There were also the lovely encounters.  I picked up a huge box at the post office and before I had time to dread lugging it the six blocks home, a nice guy offered to carry it home for me.  He dropped it with me at my front door, waved, and was gone.  In a similar vein, I spent an hour in a ticket line on my lunch hour and struck up a conversation with the guy behind me in line.  I mentioned that I planned to just grab a hot dog on my way back to work as I hadn't eaten and when I reached the head of the line, he suggested I wait for him and he'd buy me that hot dog.  And then proceeded to take me out to a very nice lunch.  He made not one inappropriate comment or suggestion, just thanked me for my company.

These interactions cause one to both develop good instincts about danger and to be wary, while simultaneously creating a comfort level with strangers.  The query, where to meet people, just never is heard.  One meets people everywhere.  I've gone out with men I met on the subway (a funny Russian guy), in the grocery store line (he was not so memorable), and in the Laundromat (not a keeper, but a nice guy).  There is always the possibility that a new friend - or more - is just around the next corner.

Last, there are the only-in-New-York experiences.  I'd been living there less than a year when one day I found myself being taken to lunch at La Cote Basque by an honest-to-god Russian Count.  Of course, he was on the other side of 90 at the time, but he was elegant, charming and kind.  He saw himself as a goodwill ambassador at my new job, and would always take new people to lunch to welcome them.  Of course, all I could think was, "I grew up with chickens in my backyard and now I'm having lunch with a Russian Count!"  I knew just how Shirley Maclaine felt when she sang "If They Could See Me Now".

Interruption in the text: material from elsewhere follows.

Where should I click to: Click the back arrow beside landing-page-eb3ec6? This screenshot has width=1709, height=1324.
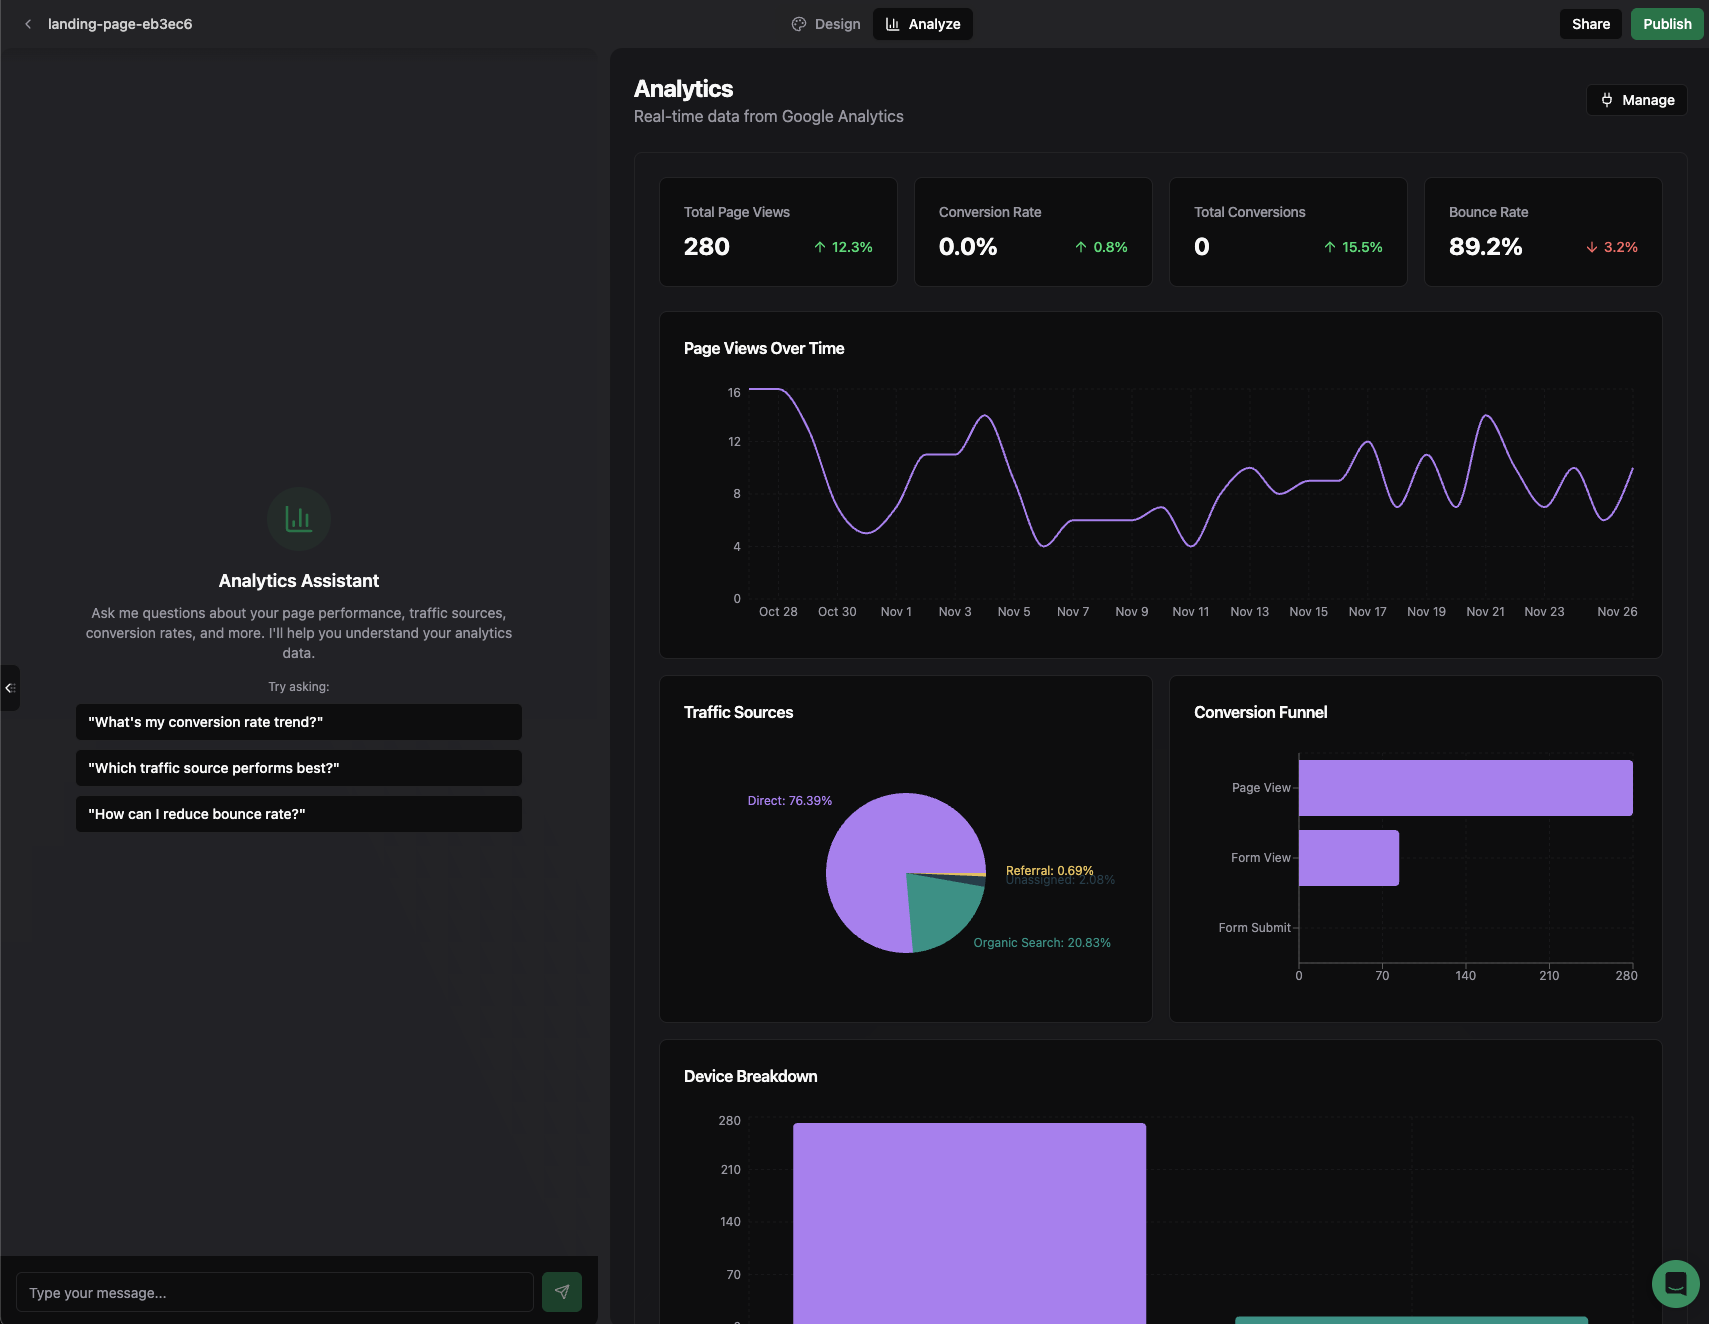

I've done an interview for an early cable show, been invited abroad by a Dentist to the Stars whom I'd barely met, and dined in a penthouse apartment on Park Avenue.  I've walked down streets late at night where I feared for my life, and jostled with the crowds on the subway at 2:00 a.m.  I've eaten in the finest restaurants and at the lunch counter at Woolworths.  I've been to private parties at the Metropolitan Museum and in tiny Hell's Kitchen walk-ups.  I've felt every range of emotions known to humans while inhabiting that city of a million stories.  The one thing I never, ever was, was bored.  And the one thing life never was, was predictable.